* **To do**: Print the records exactly as written, and let no picture into the answer.

[Screenshot grounding data]
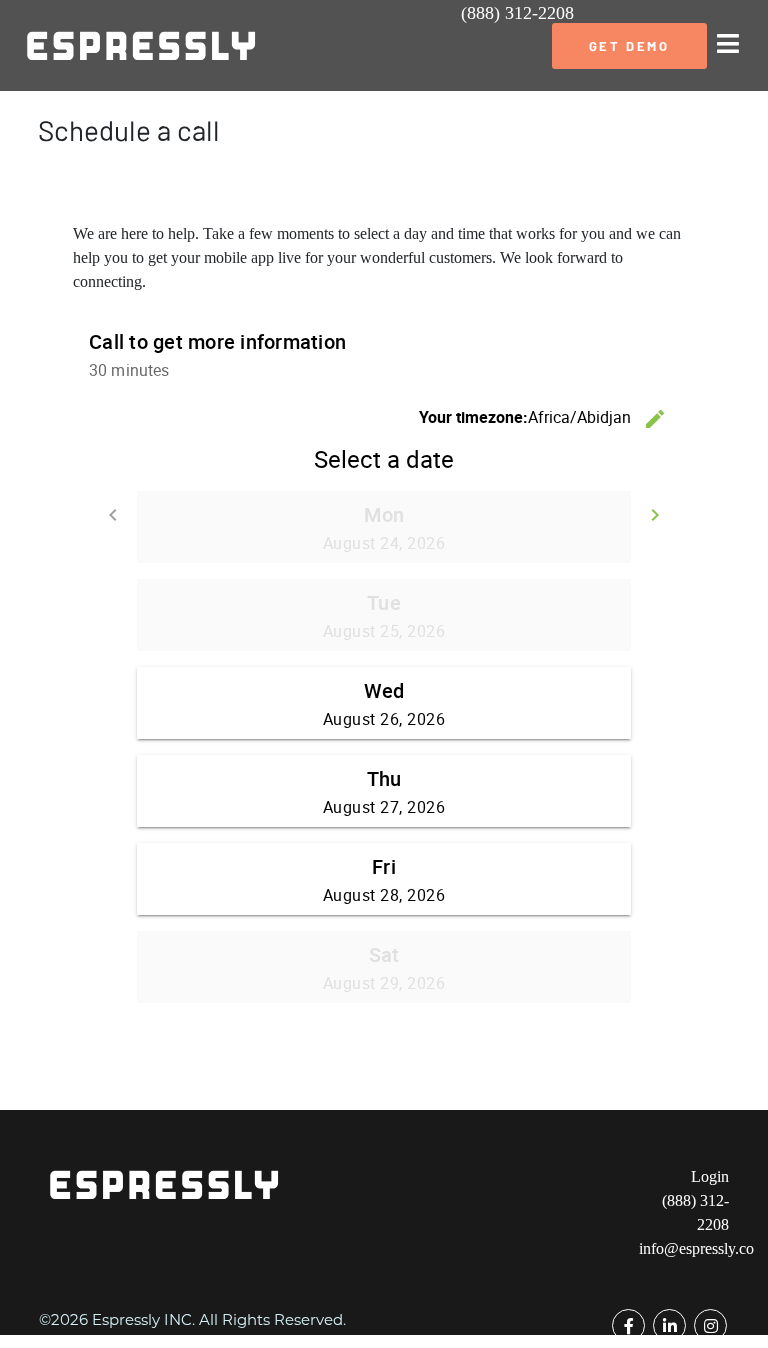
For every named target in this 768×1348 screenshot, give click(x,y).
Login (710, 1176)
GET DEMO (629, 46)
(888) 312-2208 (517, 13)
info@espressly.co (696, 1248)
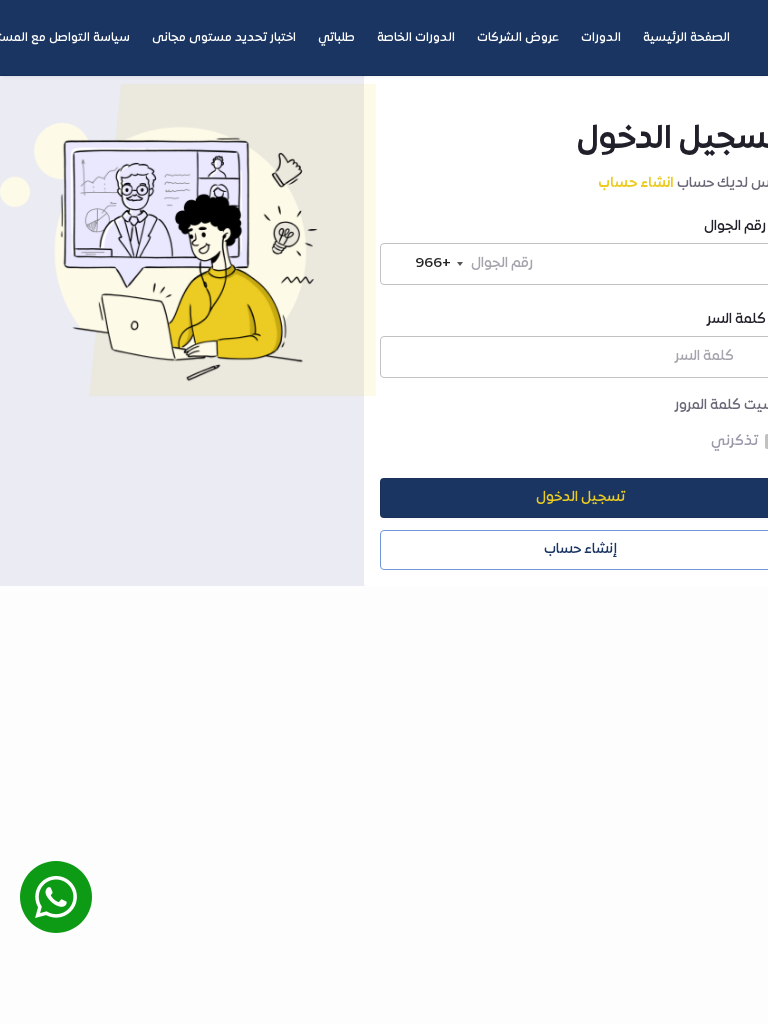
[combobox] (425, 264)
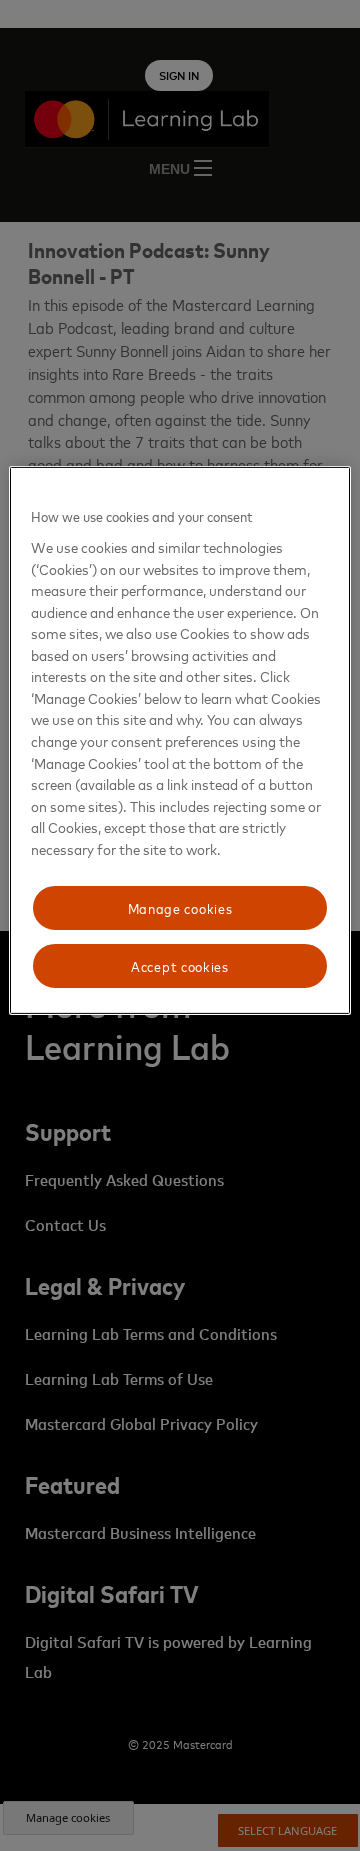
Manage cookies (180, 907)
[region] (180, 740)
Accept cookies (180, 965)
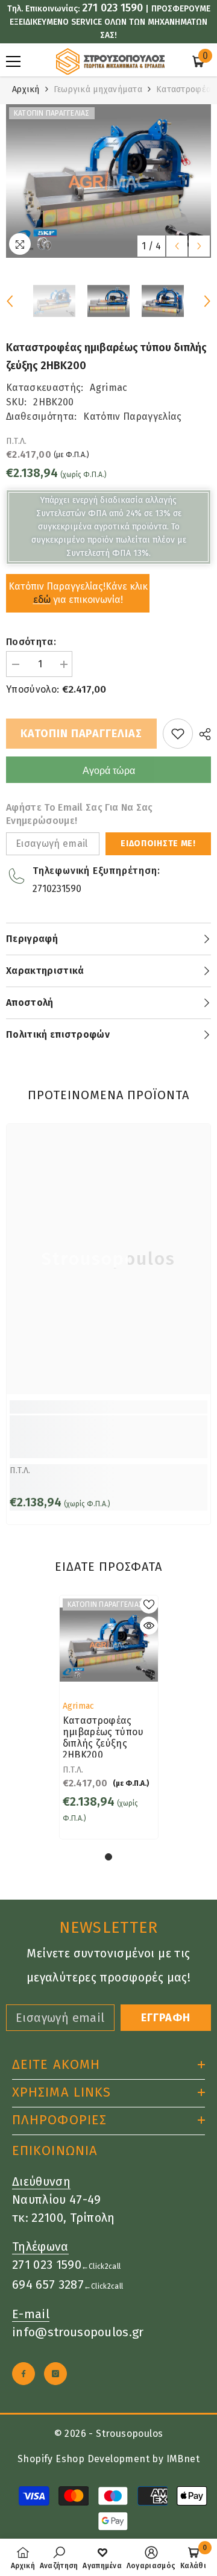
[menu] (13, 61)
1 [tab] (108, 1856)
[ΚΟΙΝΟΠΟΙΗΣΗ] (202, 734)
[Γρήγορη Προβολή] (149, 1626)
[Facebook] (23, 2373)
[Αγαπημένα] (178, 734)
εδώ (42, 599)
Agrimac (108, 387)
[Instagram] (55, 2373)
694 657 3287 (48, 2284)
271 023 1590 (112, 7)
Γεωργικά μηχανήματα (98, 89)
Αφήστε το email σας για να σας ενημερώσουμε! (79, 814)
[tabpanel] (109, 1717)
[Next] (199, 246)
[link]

* **Exercise answer**:
For every named target in this 768×1348 screenshot, give click(x,y).
Login (710, 1176)
GET DEMO (629, 46)
(888) 312-2208 (517, 13)
info@espressly.co (696, 1248)
[combobox] (425, 264)
Manage cookies (180, 907)
[region] (180, 740)
Accept cookies (180, 965)
[menu] (13, 61)
1 [tab] (108, 1856)
[ΚΟΙΝΟΠΟΙΗΣΗ] (202, 734)
[Γρήγορη Προβολή] (149, 1626)
[Facebook] (23, 2373)
[Αγαπημένα] (178, 734)
εδώ (42, 599)
Agrimac (108, 387)
[Instagram] (55, 2373)
694 657 3287 (48, 2284)
271 023 1590 (112, 7)
Γεωργικά μηχανήματα (98, 89)
Αφήστε το email σας για να σας ενημερώσουμε! (79, 814)
[tabpanel] (109, 1717)
[Next] (199, 246)
[link]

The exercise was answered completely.